奈良市にあるCD・レコード店の「メディアステーションBIG」が閉店する。同店はイトーヨーカドー奈良店にあり、市内で最大かつ最後のCDショップという。
老舗のレコード店「ジャンゴレコード」のオーナー、松田太郎さんはツイッターで、「市民の方がたとえば三代目JSBや西野カナやジャニーズやKPOP、ワンダイレクションやテイラースウィフトなどの発売日にCDを買いたいと思っても、もう店がない」と嘆いた。
街のレコード店は300店舗割れ・・・
奈良市餅飯殿町にある「ジャンゴレコード」の松田太郎さんは2016年1月15日付のツイッターで、
「いわゆる街のCD屋はことごとく、すべて潰れ、HMVやJEUGIAも潰れ、CD併売の書店も次々閉店。ごく一般的な目線では奈良市のCD店はこれで全滅です」
と、つぶやいた。
イトーヨーカドー奈良店にある「メディアステーションBIG」には、「最終営業日は1月24日」「在庫処分SALE!! 10%~50%OFF」の貼り紙が閉店を伝えている。

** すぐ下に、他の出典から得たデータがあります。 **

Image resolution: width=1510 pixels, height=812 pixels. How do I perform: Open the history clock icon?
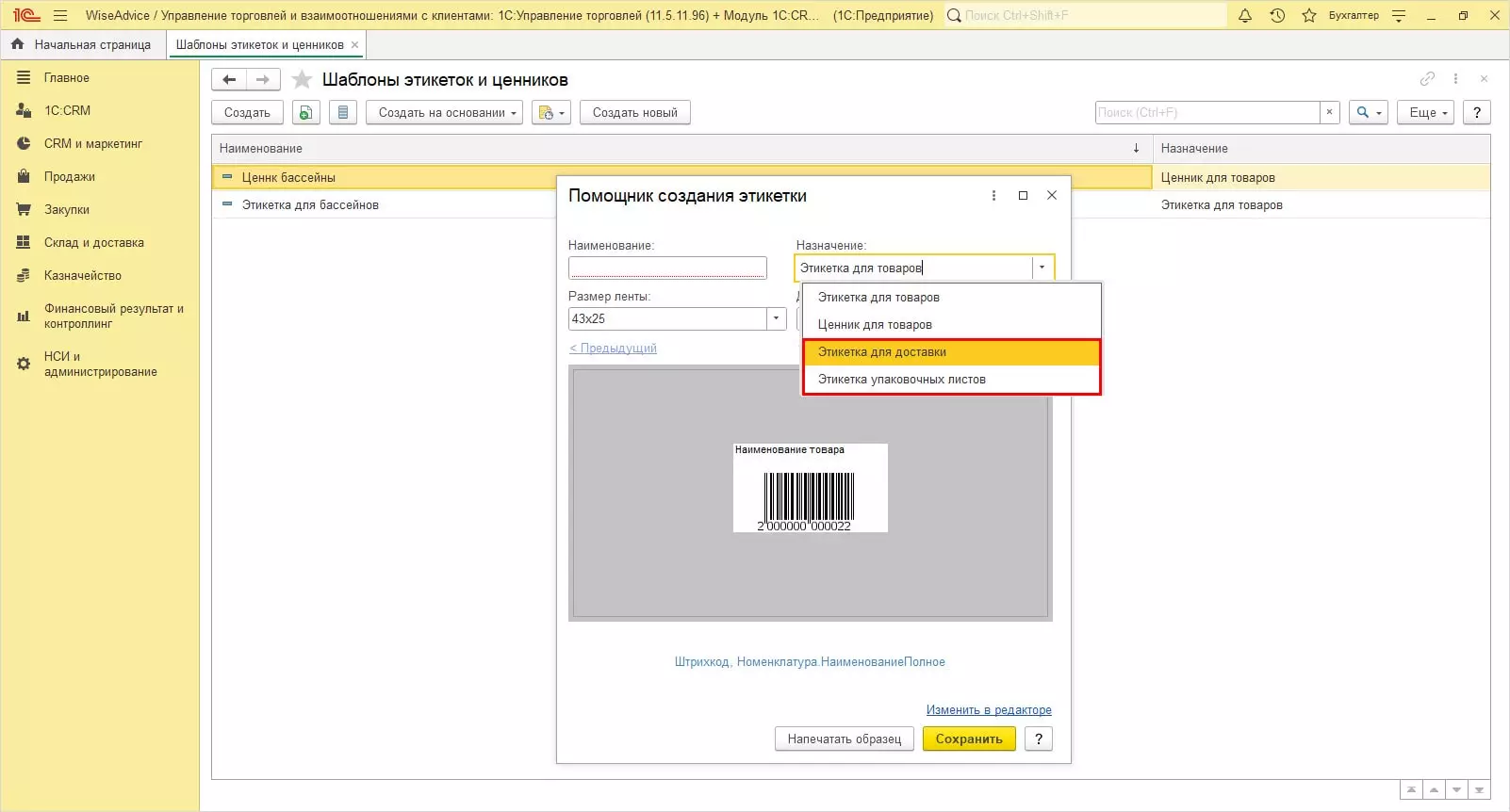coord(1277,15)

松田さんは、「ショックでした。一般のCDショップが、本当にこれでなくなってしまいます」とこぼす。
奈良市内には、CD・DVDレンタルのTSUTAYAやGEOの新譜販売はまだあるし、家電量販店や書店に併設されたCDコーナーも残っているが、戦前からあった、「昔ながらの街のレコード店」が消えてしまうということらしい。
そんなジャンゴレコードのつぶやきに、1月18日時点で5000を超えるリツイートが寄せられている。
「レコード店が次々となくなって行くなか、なんとか生き残って欲しかったのに...」
「高校時代によく通ったのに。音楽との出会いはいつもここから」
「どこの店ですか?CDショップ閉店とかショックです」
といった、驚きと惜しむ声が相次いでいる。
なかには、「ジャンゴレコード」が閉店してしまうと勘違いした人もいたようだが、松田さんは「他人事ではありません。うちもいつどうなるか、わかりません」と話している。
たしかに地方都市、しかも県庁所在地からCDショップが消えるというのは、CDやレコードに慣れ親しんできた音楽ファンには大きなショック。しかし、CDショップは全国的に減少しているようだ。
日本レコード協会によると、CDショップ(月商1万円以上、書籍やDVD、レンタルとの兼業を含む)の数は5964件(2014年12月時点)で、13年から約1%減った。
また個人経営の、いわゆる街のCD・レコード店が組織する日本レコード商業組合の会員数は2015年から10店舗ほど減少して、現在293か店(16年1月)。とうとう300件を割り込んだ。「もう10年以上も減少傾向にあり、市内からお店がなくなるという話はよく聞きます」と、奈良市のようなケースは珍しくなくなったという。
一方、CD・DVDショップ大手の新星堂は、全国に130か店(直営店)を構えている。店舗数について、「ここ2年はほぼ横ばいで推移していますが、店舗を移転や売り場の縮小などの見直しを進めています。流れとしては減少傾向にあります」と話している。